Your answer must consist solely of the line containing "О сериале (130, 138)" and all subsequent lines through the end of the entries, reproduced exactly.
AVAILABLE RECORDS Block Start
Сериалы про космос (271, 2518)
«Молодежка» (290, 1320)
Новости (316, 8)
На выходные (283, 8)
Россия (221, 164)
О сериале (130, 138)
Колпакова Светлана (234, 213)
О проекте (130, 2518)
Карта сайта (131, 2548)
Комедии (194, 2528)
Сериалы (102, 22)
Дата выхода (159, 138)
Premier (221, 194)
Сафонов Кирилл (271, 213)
AVAILABLE RECORDS Block End
| ANSWER |
О сериале (130, 138)
Колпакова Светлана (234, 213)
О проекте (130, 2518)
Карта сайта (131, 2548)
Комедии (194, 2528)
Сериалы (102, 22)
Дата выхода (159, 138)
Premier (221, 194)
Сафонов Кирилл (271, 213)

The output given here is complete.